Alfath membuang nafas kasar. "Mie instan?" Dia bahkan sampai menyebutkan opsi terakhir. Rasanya dia sudah lama sekali tak makan itu. Sejak tinggal di Bandung, dia memang tak pernah lagi makan mie instan. Tante Kinan si paling pro kesehatan, melarang keras ada stok mie instan di rumahnya. Kebiasaan itu jadi terbawa saat sudah kembali ke Jakarta, dia jadi tak pernah makan makanan yang satu itu, padahal enak banget.
"Ada kek nya, kamu cek aja di dapur." Tak mau Alfath menunggu lama, Kimmy segera masuk ke dalam kamar untuk siap-siap, membiarkan Alfath mengubek-ubek dapurnya.

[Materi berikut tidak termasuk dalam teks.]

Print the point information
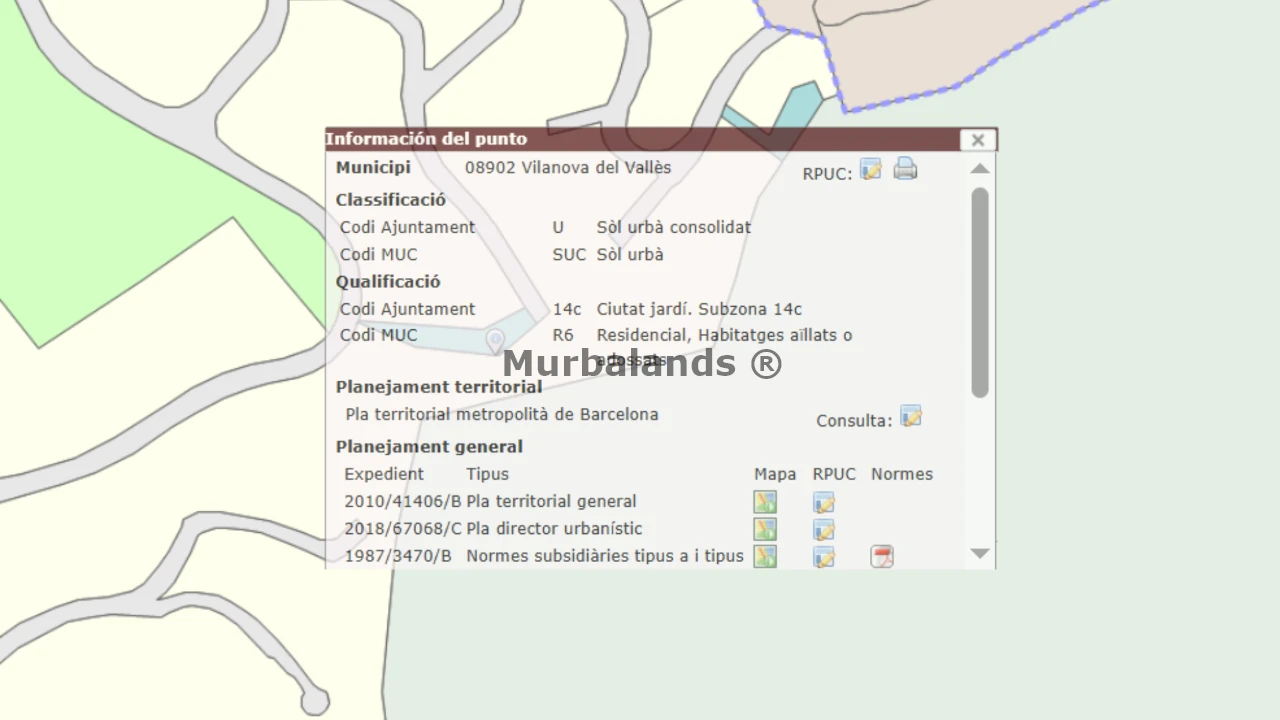Image resolution: width=1280 pixels, height=720 pixels. click(905, 169)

Setengah jam lebih Kimmy bersiap-siap. Ini sudah mode kilat, biasanya seenggaknya dia butuh waktu 1 jam untuk mandi, make up dan lainnya. Keluar dari kamar, dia menyusul Alfath ke dapur. Aroma mie instan kuah langsung tercium. Terlihat Alfath sedang duduk di kursi pantry sambil menikmati semangkuk mie.
"Udah kayak rumah sendiri nih," sindir Kimmy.
Alfath yang tak mengetahui kedatangan Kimmy, langsung mengangkat wajah mendengar suara gadis itu. Dia tersenyum melihat Kimmy yang terlihat begitu cantik dengan gamis serta hijab warna biru.
"MasyaAllah, cantiknya calon makmum aku," Alfath berdecak kagum sambil geleng-geleng. "Mie buat kamu," dia menunjuk dagu ke arah mie yang ada di sebelahnya.
"Kirain tuan rumah dilupain." Kimmy menarik kursi yang ada di sebelah Alfath lalu duduk di sana. Dia yang juga belum makan, langsung memakan mie yang sudah tidak begitu panas lagi tersebut.
"Kim, nanti malem, ke rumahku ya, ketemu orang tuaku."
Huk huk huk
Kimmy langsung tersedak. Bagaimana tidak, pertemuannya dengan Mama Nara kala itu, masih membekas di benaknya. Belum apa-apa, dia udah takut duluan. Sebenarnya bukan takut, lebih kepada insecure, takut tak di terima.